Learning Objectives
- Be able to add two binary numbers together without converting bases.
- Be able to subtract two binary numbers without converting bases.
- Be able to multiply two binary numbers without converting bases.
- Understand size constraints when multiplying two numbers.
- Be able to divide two binary numbers without converting bases using the restoring division algorithm.
- Understand what constitutes an overflow and how to detect one.
- Understand what happens when a value is widened or narrowed.
- Differentiate between zero-extension and sign-extension.
Introduction
Essentially, we're going to look at what addition, subtraction, multiplication, and division actually are and how we can do it in base 2. If we follow what we're doing in base 10, we can simply "convert" our thinking to base 2.
Addition
When we add two numbers together, we're combining two "blocks" of values together. This is no different in base 2. The only issue comes from when we carry a value out of a digit's place that can't hold it. For example 9 + 7 is 6 carry the 1 into the 10s place for the final value 16. With base 2, we can easily overflow the next digit (two's place) if we have more than two values being added together.
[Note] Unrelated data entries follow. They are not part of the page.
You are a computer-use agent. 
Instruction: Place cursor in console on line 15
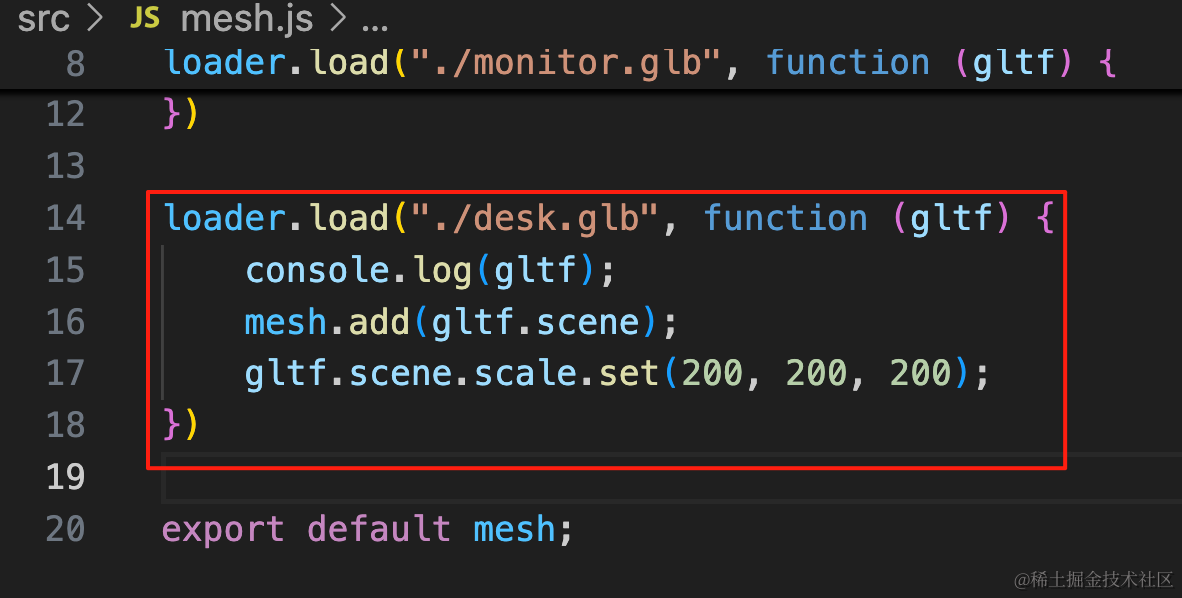point(316,270)
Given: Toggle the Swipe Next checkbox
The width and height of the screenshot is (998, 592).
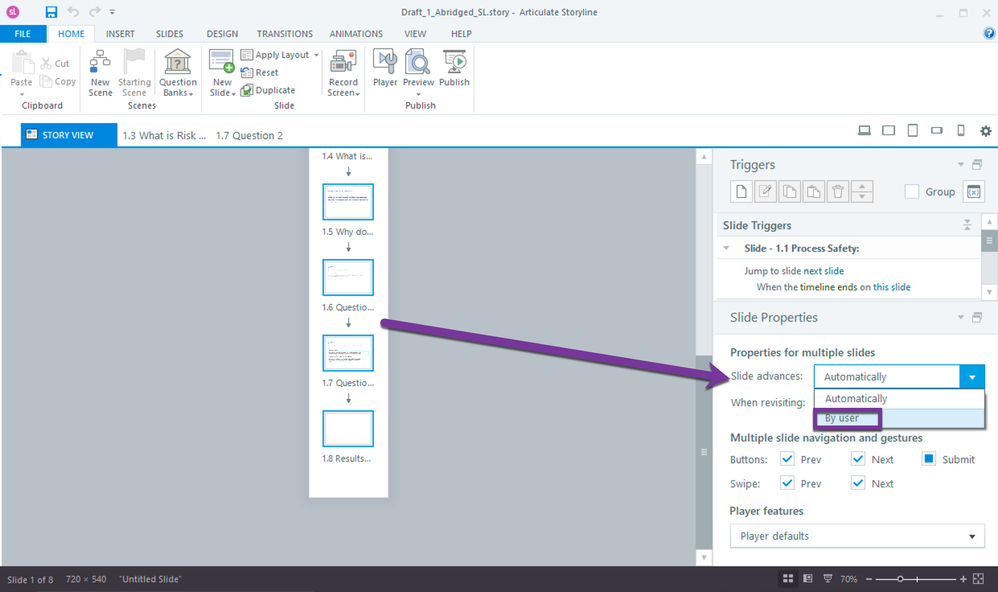Looking at the screenshot, I should 858,483.
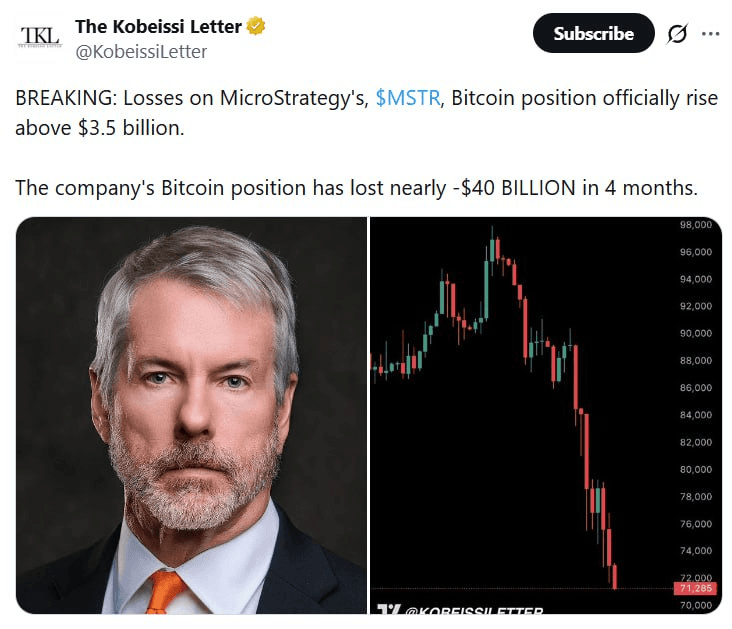Click the tallest green candle at chart peak

(487, 285)
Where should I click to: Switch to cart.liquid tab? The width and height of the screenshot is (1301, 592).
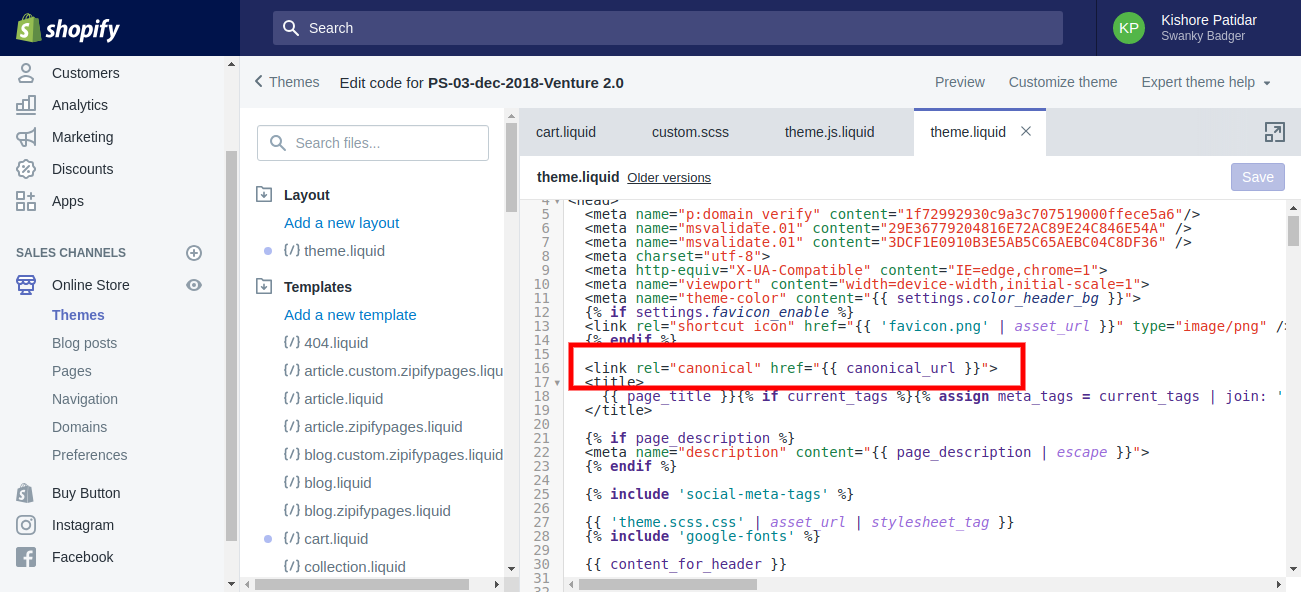click(566, 132)
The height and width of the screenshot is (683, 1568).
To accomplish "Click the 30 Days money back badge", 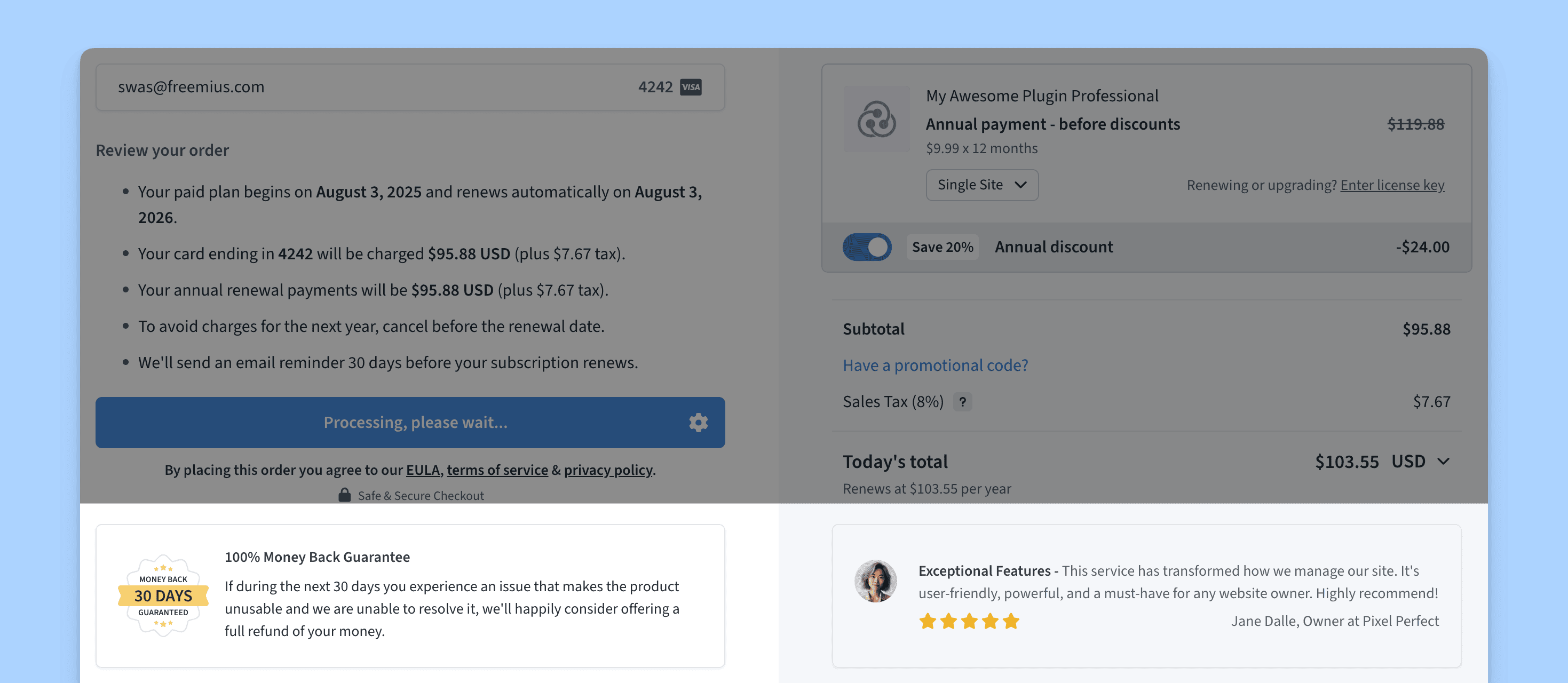I will point(163,595).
Let's take just one place and see what we get:
Top Operand | Bottom Operand | Carry In | Sum | Carry Out |
---|---|---|---|---|
0 | 0 | 0 | 0 | 0 |
0 | 0 | 1 | 1 | 0 |
0 | 1 | 0 | 1 | 0 |
0 | 1 | 1 | 0 | 1 |
1 | 0 | 0 | 1 | 0 |
1 | 0 | 1 | 0 | 1 |
1 | 1 | 0 | 0 | 1 |
1 | 1 | 1 | 1 | 1 |
In the table above, we can see that \(1_2+1_2=0_2\). This is because 1 + 1 is in fact the value 2, which is \(10_2\), so we "overflow" our digit's place (one's place) and carry out a 1 to the next digit's place, the two's place.
Carry
Notice that the truth table above has a carry out as an output and a carry in as an input. These adders are connected together, and there is one adder per digits place. So, they are connected together. The carry out of the one's place will then be the carry in input to the two's place. The carry out of the two's place will then be the carry in input to the four's place. This goes on and on. For integers, there are 32 of these connected together--one for each bit. For longs, there are 64 of these connected together--again, one for each bit.
Example
Perform \(1011_2 + 0101_2\).
111 <--- carry out 1011 <--- top operand (11) + 0101 <--- bottom operand (5) ----- 10000 <--- result (16)
Overflow
You can see in the example above that we come back with a 5 digit number. For math on paper, this is fine since we have an infinite number of digits. In a computer, we aren't given infinite digits--there are only so many transistors we can fit. If we require more digits than are available, we call this condition an overflow. Sometimes an overflow is good, as you'll see with adding a negative number in two's complement format. Other times, it completely skews our number since we've effectively lost a digit.
Adding Negative Numbers
Recall that negative numbers are stored in two's-complement format, meaning that we flip all of the bits and add 1. One neat detail about two's complement is that we can add normally to it and get the correct result. For example, let's add -7 and 6. We should get -1. Since we're using two's complement we need a data size...remember the most significant bit (leftmost) determines if a number is negative.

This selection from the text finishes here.